Step into the Pre-Raphaelite galleries. Around the corner in gallery 3, look for a painting by Alice Boyd alongside exquisite jewelry by Arts and Crafts-era designer Phoebe Anna Traquair. In fact, this whole case is devoted to women artists working against the odds in the Victorian era.

Cross the hall and imagine you’re jumping across the pond, into American art gallery 5. Here you’ll find Lila Cabot Perry’s self-portrait. Friend of Mary Cassatt and Claude Monet, Perry led a successful painting career and helped introduce Impressionism in America.

Further on the main floor, Violet Oakley’s actual-sized designs for stained glass windows are highlights of the American Illustration gallery. Oakley’s work is surrounded by that of fellow female Golden Age illustrators.

Over in special exhibition gallery 9, explore the abstract paintings and sculpture of Anna Bogatin Ott, featured in the just-opened solo exhibition, Our Red Planet.

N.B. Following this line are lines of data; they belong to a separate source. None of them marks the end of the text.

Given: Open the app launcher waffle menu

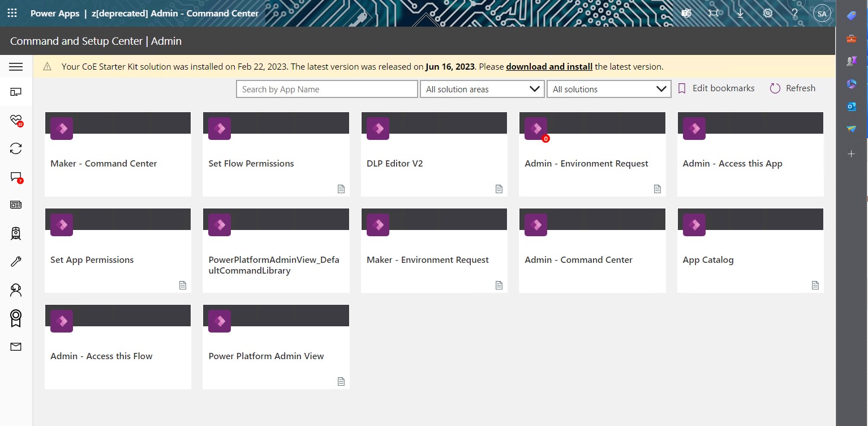Looking at the screenshot, I should (x=11, y=13).
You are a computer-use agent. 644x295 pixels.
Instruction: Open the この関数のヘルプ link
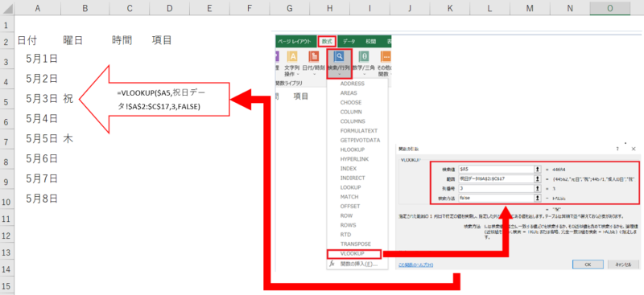click(x=415, y=265)
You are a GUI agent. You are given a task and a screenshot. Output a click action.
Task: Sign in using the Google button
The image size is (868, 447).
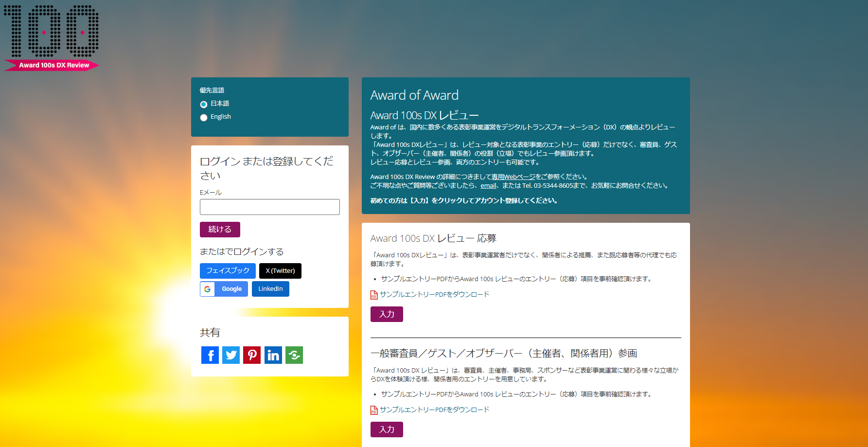click(224, 289)
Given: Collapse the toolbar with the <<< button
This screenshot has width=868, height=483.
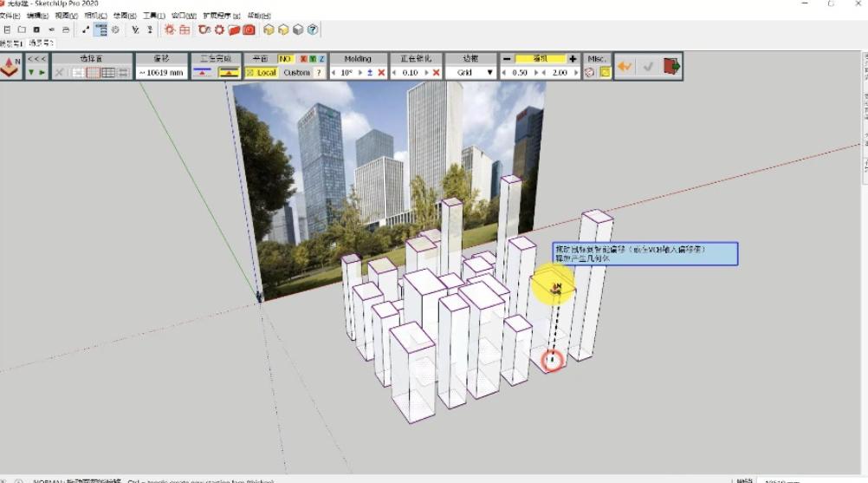Looking at the screenshot, I should [36, 59].
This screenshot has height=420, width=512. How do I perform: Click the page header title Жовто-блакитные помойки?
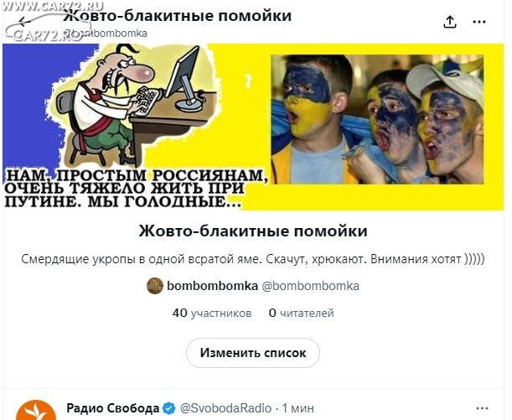click(178, 16)
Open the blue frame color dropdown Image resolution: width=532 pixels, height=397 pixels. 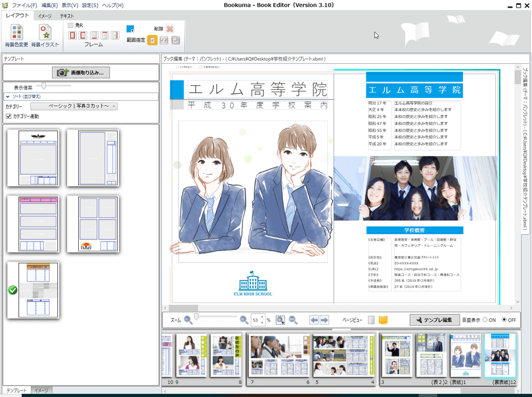point(130,29)
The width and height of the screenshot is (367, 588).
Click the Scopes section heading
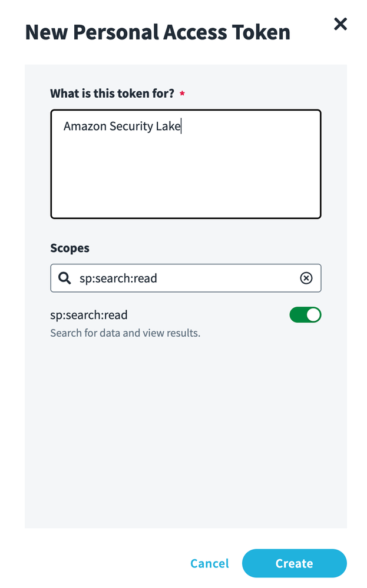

Take the stairs up to gallery 15, and pause in front of Isabel Bishop’s captivating painting, Dante and Virgil in Times Square. Next door, take in the modern art of Loïs Mailou Jones and Beulah Woodard, whose art was influenced by the art of Haiti and Africa.

End your tour in contemporary art gallery 17, where you’ll find the work of women artists still creating today, including Elizabeth Osborne and Angela Fraleigh.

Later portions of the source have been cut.